We have issues where user submitted pipelines running in AWS Batch end up with misconfigured resource requests. This is especially the case when Nextflow pipelines use dynamic directives to automatically increase their CPU or Memory resource requirements on subsequent retried pipeline tasks. User's Nextflow tasks end up eventually requesting more CPU or Memory resources than is available by any of the EC2 types in the AWS Batch Compute Environment.
This causes the jobs to get stuck in a RUNNABLE state. However, worse is that this causes the entire AWS Batch Job Queue to grind to a halt and stop running
any
Jobs at all. This is not a mistake on AWS's part, this is the accepted and expected behavior for AWS Batch; a single misconfigured Batch Job halts all job execution on the entire Job Queue. See the docs here;
The "solution" for this from AWS is that you need to update your AWS Batch Job Queue with
jobStateLimitActions.action
in order to have jobs stuck in RUNNABLE state automatically get canceled after some time limit if they are stuck due to
MISCONFIGURATION:COMPUTE_ENVIRONMENT_MAX_RESOURCE
or
MISCONFIGURATION:JOB_RESOURCE_REQUIREMENT
. I am not aware of any alternative method for handling this, as this is the procedure recommended by AWS Support themselves.

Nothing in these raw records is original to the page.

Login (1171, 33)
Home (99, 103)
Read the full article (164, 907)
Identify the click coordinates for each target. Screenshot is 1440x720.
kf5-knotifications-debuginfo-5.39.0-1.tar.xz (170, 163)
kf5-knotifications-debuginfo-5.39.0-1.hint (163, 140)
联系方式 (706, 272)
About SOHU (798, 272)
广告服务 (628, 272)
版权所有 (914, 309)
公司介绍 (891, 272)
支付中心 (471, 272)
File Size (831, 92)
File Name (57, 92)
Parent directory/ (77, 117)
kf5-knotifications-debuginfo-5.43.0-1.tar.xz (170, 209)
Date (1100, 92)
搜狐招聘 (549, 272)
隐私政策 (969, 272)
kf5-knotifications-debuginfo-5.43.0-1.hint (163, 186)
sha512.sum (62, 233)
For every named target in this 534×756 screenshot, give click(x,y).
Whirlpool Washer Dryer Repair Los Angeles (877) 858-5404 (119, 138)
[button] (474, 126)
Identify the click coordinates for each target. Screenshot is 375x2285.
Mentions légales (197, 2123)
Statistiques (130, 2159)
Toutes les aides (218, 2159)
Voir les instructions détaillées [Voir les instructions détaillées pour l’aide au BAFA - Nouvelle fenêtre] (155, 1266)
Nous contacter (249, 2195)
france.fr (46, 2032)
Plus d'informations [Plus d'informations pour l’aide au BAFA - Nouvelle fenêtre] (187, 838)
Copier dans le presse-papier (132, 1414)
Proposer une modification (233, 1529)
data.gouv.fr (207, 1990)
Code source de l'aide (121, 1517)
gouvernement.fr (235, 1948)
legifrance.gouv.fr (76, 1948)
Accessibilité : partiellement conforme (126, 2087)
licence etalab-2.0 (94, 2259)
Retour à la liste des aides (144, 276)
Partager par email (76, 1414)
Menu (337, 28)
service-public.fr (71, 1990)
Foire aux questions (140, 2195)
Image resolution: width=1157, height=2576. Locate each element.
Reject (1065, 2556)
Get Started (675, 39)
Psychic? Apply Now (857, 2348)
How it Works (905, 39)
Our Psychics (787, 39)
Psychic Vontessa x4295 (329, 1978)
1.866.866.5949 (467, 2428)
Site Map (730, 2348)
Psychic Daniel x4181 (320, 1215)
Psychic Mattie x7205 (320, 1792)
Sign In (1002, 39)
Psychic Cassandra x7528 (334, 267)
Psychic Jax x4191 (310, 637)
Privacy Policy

This is a problem because Seqera Platform's TowerForge interface for creating Compute Environments with AWS Batch via Platform does not appear to have any way to add these jobStateLimitActions.
We cannot apply the jobStateLimitActions in a post-hoc manner ourselves because the TowerForge CE's are being actively managed by Platform, via the Platform UI,
tw
, and
seqera-kit
. We cant go making custom changes to the CE outside the scope of what TowerForge has set up since that breaks any notion of consistency in our deployment via "Infrastructure as Code". We also cannot even make these Job Queue changes ourselves since the AWS environment is managed and requires escalation and support tickets to IT to make such changes, which is infeasible if we need to re-deploy our CE's repeatedly via
tw
/
seqerakit
, etc.. Ultimately these features need to be baked into TowerForge so that we can apply this in our scripted Platform configs.